A final conclusion in this circuit over which path to follow should await an appeal where the issue is subject to consideration and discussion. When we do face the issue, we must decide it in light of the precedent pertinent to Miranda jurisprudence, rather than suppression law generally.

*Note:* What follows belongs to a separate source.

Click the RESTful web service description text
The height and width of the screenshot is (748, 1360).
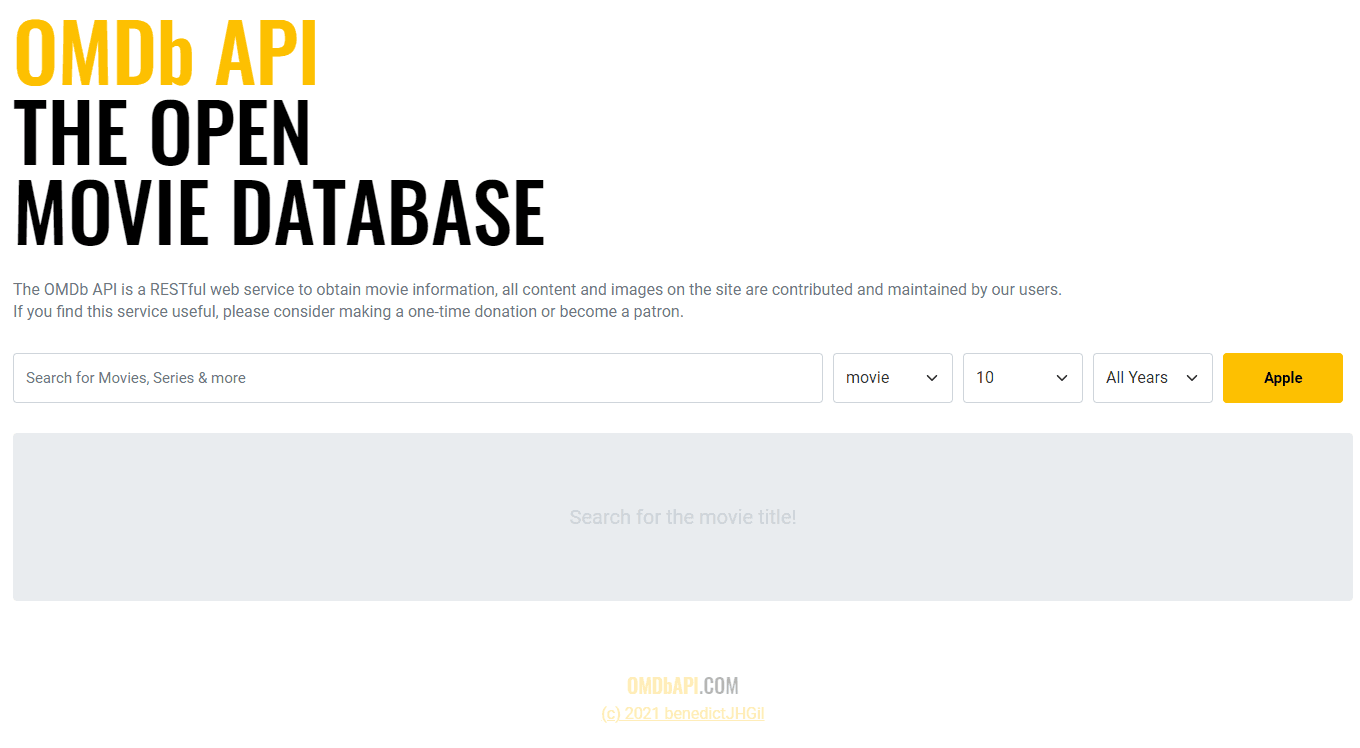[x=537, y=289]
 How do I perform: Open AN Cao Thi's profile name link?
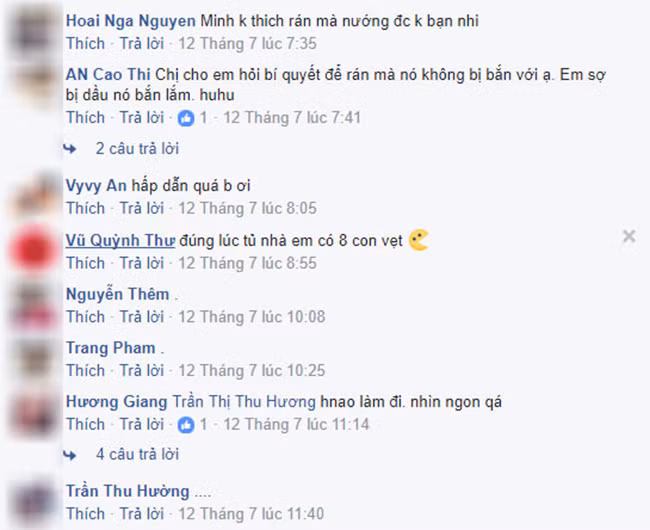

"Custodial interrogation” is a legal term of art central to Miranda jurisprudence, and a decision whether or not “custodial interrogation" occurred is a matter of law to be determined in accordance with the policies underlying the Miranda rule. The legal nature of the determination is evidenced by the numerous Supreme Court decisions deciding whether certain facts constitute "custody" or “interrogation.” See, e.g., Rhode Island v. Innis, 446 U.S. 291, 100 S.Ct. 1682, 64 L.Ed.2d 297 (1980); Oregon v. Mathiason, 429 U.S. 492, 97 S.Ct. 711, 50 L.Ed.2d 714 (1977); Orozco v. Texas, 394 U.S. 324, 89 S.Ct. 1095, 22 L.Ed.2d 311 (1969). Accordingly, an appellate court is free to re-examine the trial court’s legal conclusion as to the applicability of the Miranda rule. The standard of appellate review does not change simply because the legal determination in a Miranda situation depends on the particular facts of each case.

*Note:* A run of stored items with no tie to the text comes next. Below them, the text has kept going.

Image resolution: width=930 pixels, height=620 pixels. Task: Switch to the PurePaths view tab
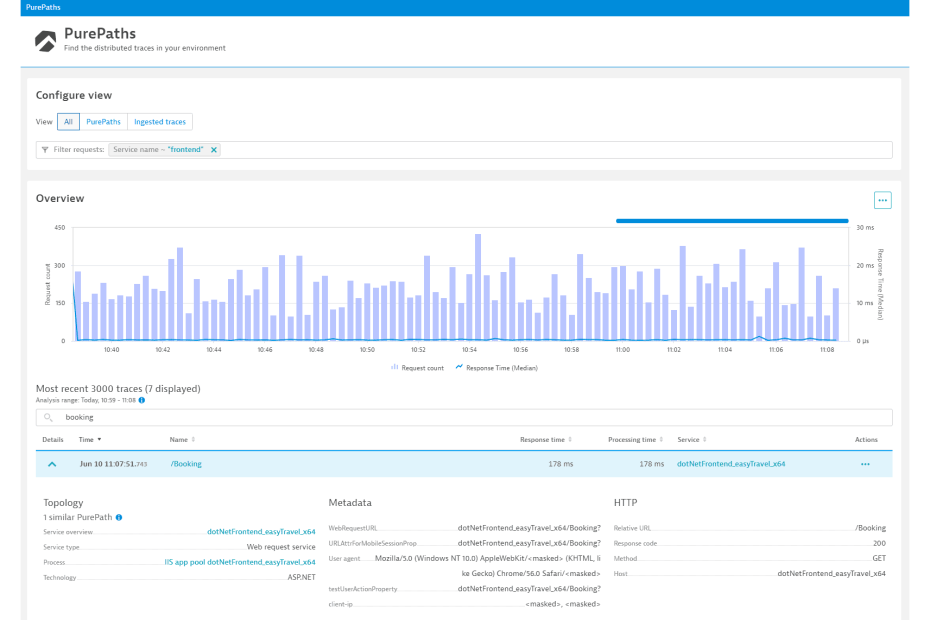[x=103, y=122]
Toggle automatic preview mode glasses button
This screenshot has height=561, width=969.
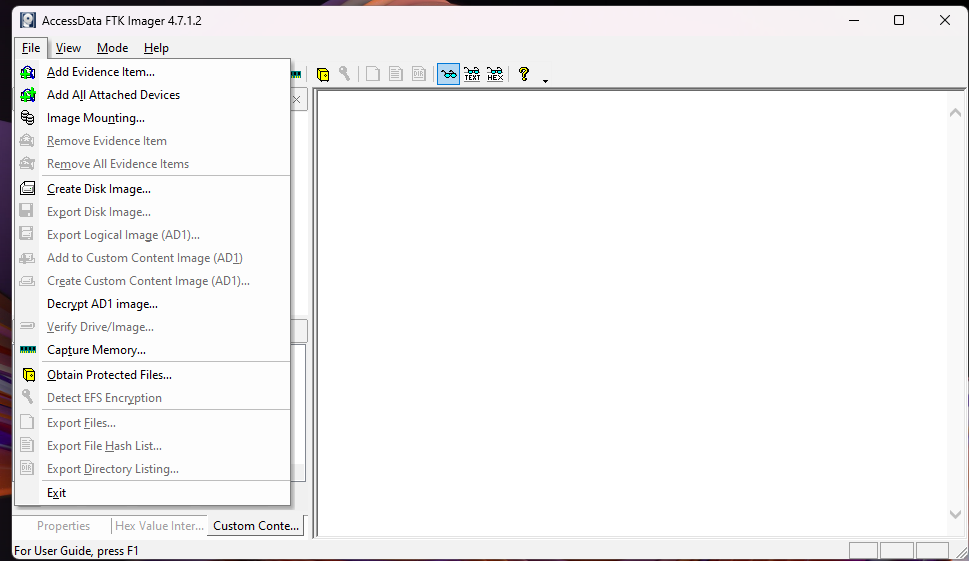click(x=448, y=74)
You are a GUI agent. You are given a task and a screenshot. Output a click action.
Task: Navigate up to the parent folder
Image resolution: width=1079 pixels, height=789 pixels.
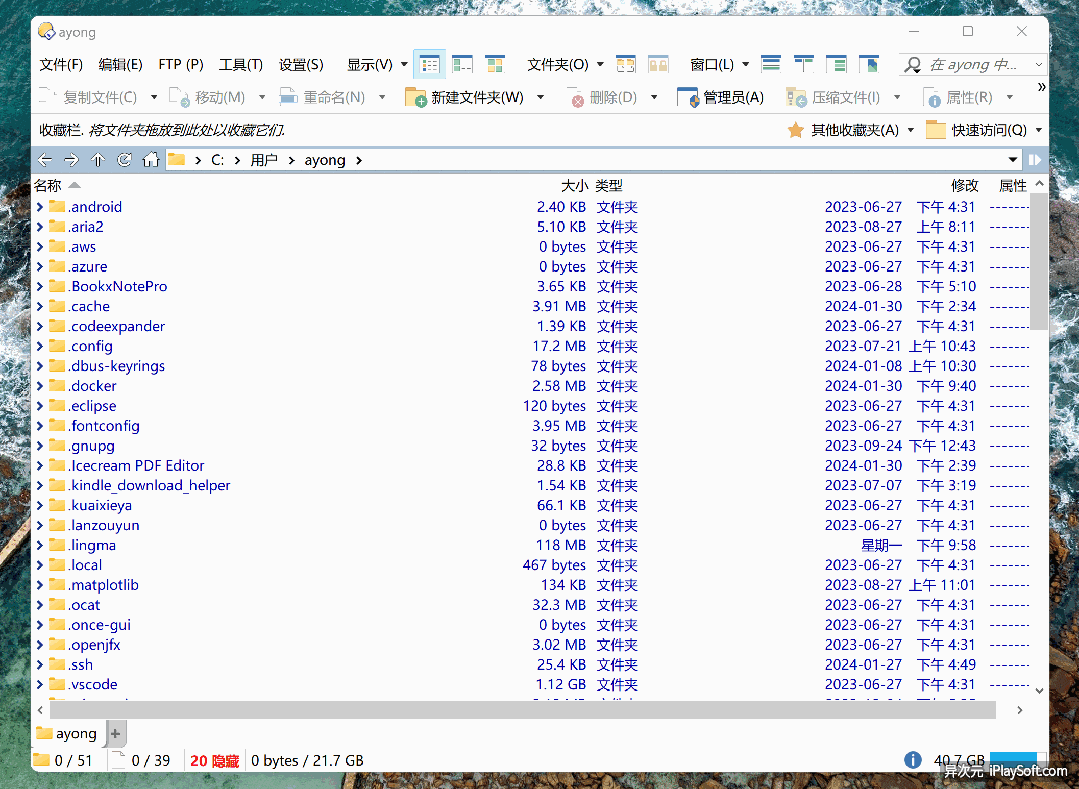click(97, 160)
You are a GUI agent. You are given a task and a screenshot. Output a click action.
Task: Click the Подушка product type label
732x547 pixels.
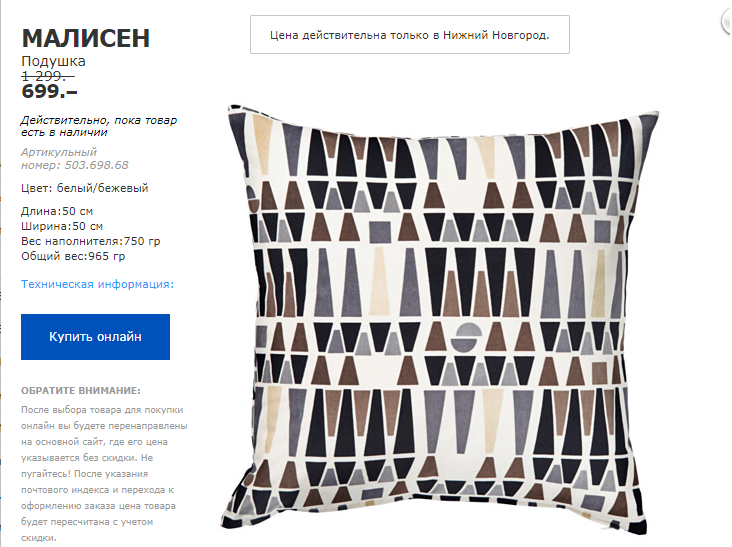click(53, 61)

United States v. Mesa, 638 F.2d 582, 591 n. 3 (3rd Cir.1980) (Adams, J., concurring). Compare United States v. Booth, 669 F.2d at 1235-36.

In my view, it is especially inappropriate to accord such deference to a district court’s conclusion where the district court did not apply relevant standards and where its method of fact-finding leaves us with a confusing muddle on appeal.